TASK TO CARRY OUT — The required result is a line count: how many lines in this data hold the word "Given". Give only that.

Records from a dataset —
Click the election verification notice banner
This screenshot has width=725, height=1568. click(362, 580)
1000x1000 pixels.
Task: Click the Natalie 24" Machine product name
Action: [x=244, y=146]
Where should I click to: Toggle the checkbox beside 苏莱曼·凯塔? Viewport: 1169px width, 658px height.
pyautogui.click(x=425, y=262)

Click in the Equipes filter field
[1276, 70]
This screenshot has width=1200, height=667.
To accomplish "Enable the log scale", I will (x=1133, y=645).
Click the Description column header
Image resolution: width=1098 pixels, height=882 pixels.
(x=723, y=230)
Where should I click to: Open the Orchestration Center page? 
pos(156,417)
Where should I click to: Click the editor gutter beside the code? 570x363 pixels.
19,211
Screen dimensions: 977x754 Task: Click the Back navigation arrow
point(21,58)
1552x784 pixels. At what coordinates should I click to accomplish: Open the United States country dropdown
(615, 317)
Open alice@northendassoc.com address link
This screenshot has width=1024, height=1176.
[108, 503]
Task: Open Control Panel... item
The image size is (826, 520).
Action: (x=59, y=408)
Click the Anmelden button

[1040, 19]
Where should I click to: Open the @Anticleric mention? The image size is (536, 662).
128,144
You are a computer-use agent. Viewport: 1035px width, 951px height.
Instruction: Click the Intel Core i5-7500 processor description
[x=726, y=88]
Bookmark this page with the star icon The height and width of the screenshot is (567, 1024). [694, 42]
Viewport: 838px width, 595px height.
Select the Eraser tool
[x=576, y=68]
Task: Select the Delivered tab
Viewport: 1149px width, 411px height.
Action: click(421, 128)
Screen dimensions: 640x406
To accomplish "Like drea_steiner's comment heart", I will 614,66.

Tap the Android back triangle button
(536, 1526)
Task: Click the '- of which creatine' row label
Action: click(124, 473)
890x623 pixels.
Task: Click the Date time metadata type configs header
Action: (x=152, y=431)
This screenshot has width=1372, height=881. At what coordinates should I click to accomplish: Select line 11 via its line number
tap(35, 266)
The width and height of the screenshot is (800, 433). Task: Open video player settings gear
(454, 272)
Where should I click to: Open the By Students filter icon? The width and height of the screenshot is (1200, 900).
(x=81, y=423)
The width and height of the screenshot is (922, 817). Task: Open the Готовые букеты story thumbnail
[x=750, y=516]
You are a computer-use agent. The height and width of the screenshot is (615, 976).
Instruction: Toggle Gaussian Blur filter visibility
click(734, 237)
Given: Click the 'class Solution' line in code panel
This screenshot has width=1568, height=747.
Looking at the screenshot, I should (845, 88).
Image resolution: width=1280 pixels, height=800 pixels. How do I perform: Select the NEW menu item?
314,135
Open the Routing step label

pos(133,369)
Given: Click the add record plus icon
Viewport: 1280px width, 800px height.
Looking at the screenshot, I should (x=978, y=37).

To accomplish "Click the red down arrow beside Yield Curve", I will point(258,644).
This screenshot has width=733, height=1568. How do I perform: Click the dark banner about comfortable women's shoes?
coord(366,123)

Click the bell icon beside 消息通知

WRITTEN ANSWER — 2